### Selected passage

[Begin]

On Thu, Aug 12, 2021 at 03:50:34PM -0500, Eric Blake wrote:
On Thu, Aug 12, 2021 at 03:43:56PM -0500, Eric Blake wrote:
>
> $ ./nbdkit -f memory 1 --filter=delay delay-read=1oopsms
>
> Oops - our use of sscanf didn't check for trailing garbage, and this
> is behaving as delay-read=1ms.
>
> $ ./nbdkit -fv memory 1 --filter=delay delay-read=999999999999999999999ms
>
> Using gdb, I see that in glibc this results in the same as
> delay-read=4294967295, but that behavior is unspecified by POSIX and
> may result in other values on other platforms. Better would be
> detecting overflow, but sscanf() cannot detect numeric overflow.
>
> Detecting trailing garbage could be done with sscanf(value, "%ums%n",
> r, &n) == 1 followed by checking that n consumed strlen(value) bytes,
> but detecting overflow really needs strtol() rather than sscanf.

[End]

Could you rewrite the nbdkit delay filter message from "On Thu, Aug 12, 2021 at 03:50:34PM" to "behaving as delay-read=1ms.", using "extra characters" in place of "trailing garbage"?

### Data block
[Begin]

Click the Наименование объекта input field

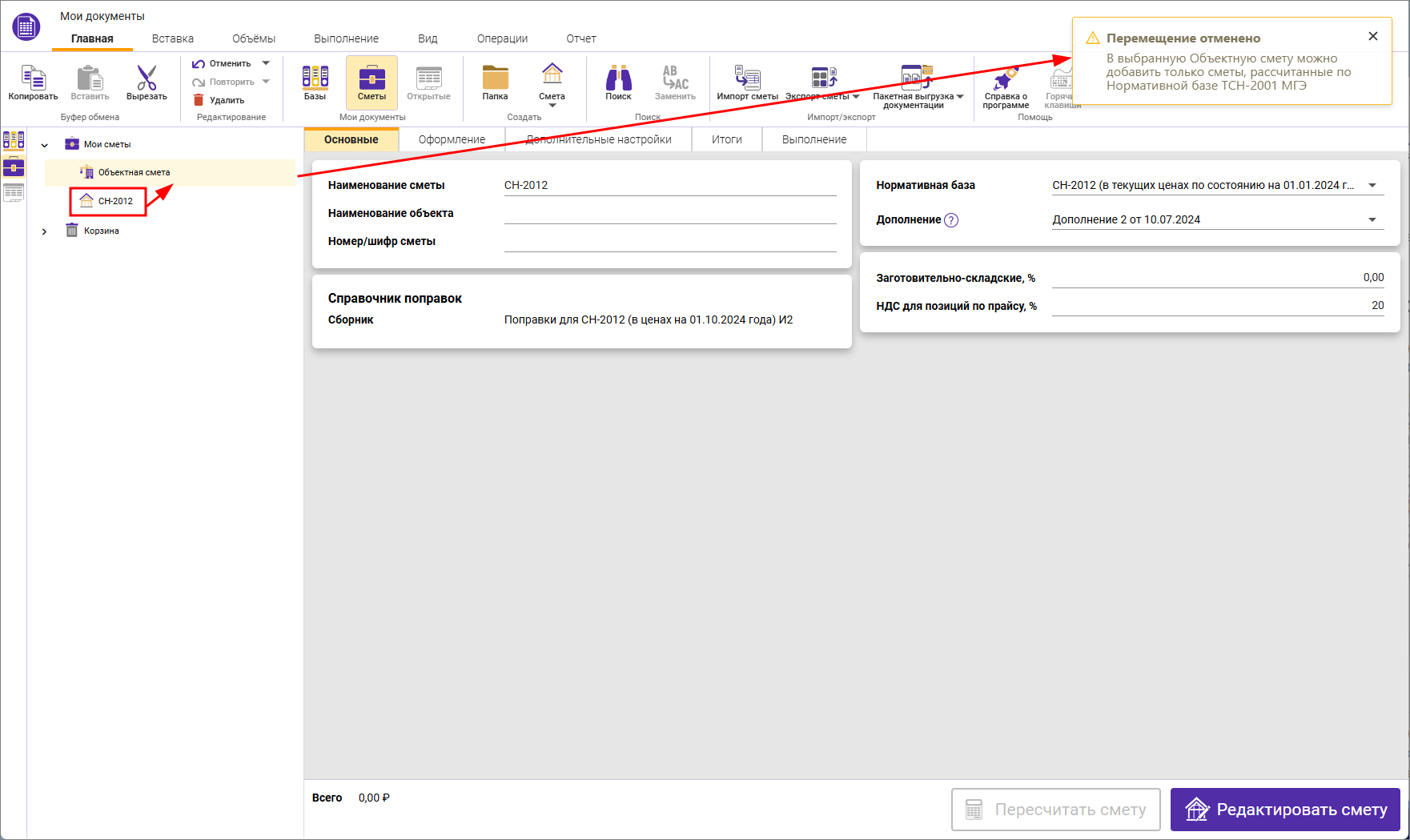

[End]

### Response
On Thu, Aug 12, 2021 at 03:50:34PM -0500, Eric Blake wrote:
On Thu, Aug 12, 2021 at 03:43:56PM -0500, Eric Blake wrote:
>
> $ ./nbdkit -f memory 1 --filter=delay delay-read=1oopsms
>
> Oops - our use of sscanf didn't check for extra characters, and this
> is behaving as delay-read=1ms.